Despite the obvious energy and buoyancy of her imagery, Carr's method is deliberate rather than arbitrary. She often begins her work with a critical analysis of contemporary conditions, and her practice reflects her view that "the future of painting lies in momentary decisions." A self-described "long-hawl painter," she does not hurry in her process, instead taking her time-a process that has been referred to as a "Southern way of approaching things." She aims always "to be mindful" in her decisions, resulting in a reductive method reflecting a conscious sense of responsibility toward the precious nature of time and the need to use it meaningfully. Her actual means of painting is not self-conscious, as she lets the places she experiences "come through her"-lingering afternoons, middle-of-the-night moonwalks, trains covered in graffiti, memories of her grandmother's garden, and the jangle of a place at the crossroads of contemporary culture and urban revitalization, characterized by the constant beat of hip-hop recording studios and by industrial structures under conversion to new art galleries. A student along with such artists as Kara Walker and Roe Etheridge at the Atlanta College of Art, Carr was trained as a photographer, and she maintains a documentary approach, using skeins of line and movement to record moments of time and space. Such a background is also reflected in her awareness of the temporal nature of her art; while her works notate particular experiences, they will themselves one day become artifacts, memories of our era. The same attitude is behind her understanding of the trajectory of abstract painting as a historical groundwork from which artists today can draw and respond. She has been particularly attentive to the approach of Robert Ryman, whose work she has admired since childhood. Her perspective is reflected in her painting Mining , the title of which is suggestive of "what it is to be an abstract painter today, mining and digging through the history of abstraction while bringing to it the perspective of a post-Colonial generation." Carr's other titles are similarly thoughtful and conceptual, often drawing from literature or the art of the past to which she adds her own spin, such as The Mystery of Manners , a twist on the title from Flannery O'Connor's short story collection, Mystery and Manners . This line also for her speaks to the lack of authentic contact in current society.
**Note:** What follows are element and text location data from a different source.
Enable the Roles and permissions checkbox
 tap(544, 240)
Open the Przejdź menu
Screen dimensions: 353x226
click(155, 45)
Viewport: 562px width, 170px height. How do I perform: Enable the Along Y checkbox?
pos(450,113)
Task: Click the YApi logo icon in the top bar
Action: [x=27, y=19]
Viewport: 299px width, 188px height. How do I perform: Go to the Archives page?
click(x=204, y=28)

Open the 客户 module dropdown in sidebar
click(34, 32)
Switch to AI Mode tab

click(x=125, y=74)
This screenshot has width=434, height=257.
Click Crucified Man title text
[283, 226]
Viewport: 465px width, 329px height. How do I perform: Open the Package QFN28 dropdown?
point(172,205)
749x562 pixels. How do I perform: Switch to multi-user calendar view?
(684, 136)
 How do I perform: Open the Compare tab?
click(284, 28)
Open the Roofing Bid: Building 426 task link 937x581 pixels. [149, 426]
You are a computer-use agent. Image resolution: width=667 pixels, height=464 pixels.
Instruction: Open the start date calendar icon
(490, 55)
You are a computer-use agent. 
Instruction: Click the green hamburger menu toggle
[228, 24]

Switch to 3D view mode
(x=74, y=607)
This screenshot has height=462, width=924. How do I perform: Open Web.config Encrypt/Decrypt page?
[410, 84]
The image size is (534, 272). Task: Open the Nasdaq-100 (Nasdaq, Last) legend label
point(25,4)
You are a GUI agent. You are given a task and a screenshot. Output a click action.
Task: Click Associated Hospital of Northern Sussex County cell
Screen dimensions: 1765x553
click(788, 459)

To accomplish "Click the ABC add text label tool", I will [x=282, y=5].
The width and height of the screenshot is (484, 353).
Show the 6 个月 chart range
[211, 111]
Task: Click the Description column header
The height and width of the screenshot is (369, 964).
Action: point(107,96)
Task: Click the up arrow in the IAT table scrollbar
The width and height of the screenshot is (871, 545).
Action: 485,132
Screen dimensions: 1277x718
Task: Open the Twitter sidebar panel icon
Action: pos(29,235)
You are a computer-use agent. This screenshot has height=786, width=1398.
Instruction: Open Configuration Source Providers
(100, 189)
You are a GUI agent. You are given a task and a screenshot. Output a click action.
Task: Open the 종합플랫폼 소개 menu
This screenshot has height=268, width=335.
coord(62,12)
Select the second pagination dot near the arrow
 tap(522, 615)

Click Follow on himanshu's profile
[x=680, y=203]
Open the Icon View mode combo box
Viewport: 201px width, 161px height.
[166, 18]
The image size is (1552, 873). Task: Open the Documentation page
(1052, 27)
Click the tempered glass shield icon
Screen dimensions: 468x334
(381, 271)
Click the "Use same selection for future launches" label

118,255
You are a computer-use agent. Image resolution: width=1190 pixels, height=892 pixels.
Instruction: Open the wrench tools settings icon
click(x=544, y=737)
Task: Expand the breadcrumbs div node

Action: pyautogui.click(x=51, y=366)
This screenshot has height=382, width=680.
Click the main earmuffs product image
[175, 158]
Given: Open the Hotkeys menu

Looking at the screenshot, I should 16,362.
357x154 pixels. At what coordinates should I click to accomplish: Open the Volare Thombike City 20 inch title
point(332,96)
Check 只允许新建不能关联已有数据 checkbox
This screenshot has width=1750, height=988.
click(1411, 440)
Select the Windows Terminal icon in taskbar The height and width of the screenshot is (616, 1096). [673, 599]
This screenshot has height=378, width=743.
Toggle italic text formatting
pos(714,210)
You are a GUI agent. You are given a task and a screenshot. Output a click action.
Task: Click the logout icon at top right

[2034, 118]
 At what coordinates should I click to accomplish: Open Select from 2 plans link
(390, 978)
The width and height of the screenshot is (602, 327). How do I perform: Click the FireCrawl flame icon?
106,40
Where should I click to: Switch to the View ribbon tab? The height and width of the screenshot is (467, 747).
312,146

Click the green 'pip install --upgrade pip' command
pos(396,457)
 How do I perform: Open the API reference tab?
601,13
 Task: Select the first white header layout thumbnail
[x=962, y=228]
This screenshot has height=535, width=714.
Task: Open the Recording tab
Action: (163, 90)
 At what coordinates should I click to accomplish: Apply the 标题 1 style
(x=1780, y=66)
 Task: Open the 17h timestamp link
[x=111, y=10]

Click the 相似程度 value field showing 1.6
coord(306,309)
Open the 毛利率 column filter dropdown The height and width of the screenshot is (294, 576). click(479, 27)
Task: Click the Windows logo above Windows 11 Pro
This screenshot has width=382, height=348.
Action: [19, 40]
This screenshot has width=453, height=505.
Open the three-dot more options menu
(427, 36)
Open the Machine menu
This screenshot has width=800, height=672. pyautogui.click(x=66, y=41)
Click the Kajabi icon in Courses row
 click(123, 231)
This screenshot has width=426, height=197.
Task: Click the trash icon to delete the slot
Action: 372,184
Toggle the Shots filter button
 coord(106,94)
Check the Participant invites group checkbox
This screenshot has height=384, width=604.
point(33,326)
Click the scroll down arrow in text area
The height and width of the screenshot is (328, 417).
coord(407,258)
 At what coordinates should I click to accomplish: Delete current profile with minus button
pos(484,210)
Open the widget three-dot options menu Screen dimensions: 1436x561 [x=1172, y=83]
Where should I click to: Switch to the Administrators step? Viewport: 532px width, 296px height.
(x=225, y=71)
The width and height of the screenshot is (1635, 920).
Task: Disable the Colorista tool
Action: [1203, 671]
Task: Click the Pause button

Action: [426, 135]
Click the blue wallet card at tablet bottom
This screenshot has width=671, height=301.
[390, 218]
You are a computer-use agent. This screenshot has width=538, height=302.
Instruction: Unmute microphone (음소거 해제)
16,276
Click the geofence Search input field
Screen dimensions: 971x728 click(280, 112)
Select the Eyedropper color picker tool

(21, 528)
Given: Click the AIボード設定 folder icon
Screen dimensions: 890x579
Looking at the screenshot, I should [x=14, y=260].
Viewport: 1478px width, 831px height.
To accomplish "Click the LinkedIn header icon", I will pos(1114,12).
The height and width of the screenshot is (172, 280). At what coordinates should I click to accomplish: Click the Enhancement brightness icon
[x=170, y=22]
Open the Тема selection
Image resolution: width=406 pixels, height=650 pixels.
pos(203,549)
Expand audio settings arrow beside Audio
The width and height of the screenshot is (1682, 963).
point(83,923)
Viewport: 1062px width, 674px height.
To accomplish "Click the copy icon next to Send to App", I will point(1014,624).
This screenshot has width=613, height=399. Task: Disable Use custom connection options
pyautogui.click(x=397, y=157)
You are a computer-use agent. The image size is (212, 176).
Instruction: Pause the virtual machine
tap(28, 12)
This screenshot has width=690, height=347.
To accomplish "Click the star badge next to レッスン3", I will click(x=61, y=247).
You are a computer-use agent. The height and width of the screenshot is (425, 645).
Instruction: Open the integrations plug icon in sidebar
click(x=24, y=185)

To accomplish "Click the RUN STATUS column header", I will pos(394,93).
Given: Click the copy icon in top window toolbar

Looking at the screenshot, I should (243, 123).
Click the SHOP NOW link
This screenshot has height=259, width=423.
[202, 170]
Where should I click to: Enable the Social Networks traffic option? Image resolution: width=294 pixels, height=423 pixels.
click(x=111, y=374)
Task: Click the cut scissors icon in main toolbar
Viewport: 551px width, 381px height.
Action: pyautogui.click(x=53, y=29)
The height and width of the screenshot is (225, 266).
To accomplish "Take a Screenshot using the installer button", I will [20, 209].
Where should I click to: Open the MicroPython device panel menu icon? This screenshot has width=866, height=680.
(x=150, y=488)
Carr began her career as a figurative artist, but as the personalities of her sitters began to outweigh the gestures and concepts she sought to explore, she gradually moved away from specificities until, as she notes, "what I was left with was the line." Her method became more conceptual as she began to carve space with line, like "carving out a lemon," so that negative space is given shape-such an approach is clearly rooted in the history of abstraction and reflects the sense of formality and the weight of the past of which Carr is deeply respectful. The subtleties of tone, qualities of the action of line, and the color and texture of the unprimed linen surfaces on which she paints each have loaded implications, producing a sense in her working process of "cliffhanging," as she responds while painting to a sense of necessity, suspense, or inevitability. In Carr's work, the balance between the unexpected and the considered, the ambiguity of forms that move from taut to languid, the changing relationships and interactions of line and space, the ways that shades of tone seem to shift and glow before us involve us in an ongoing and interactive process of engagement and reflection and above all forward movement.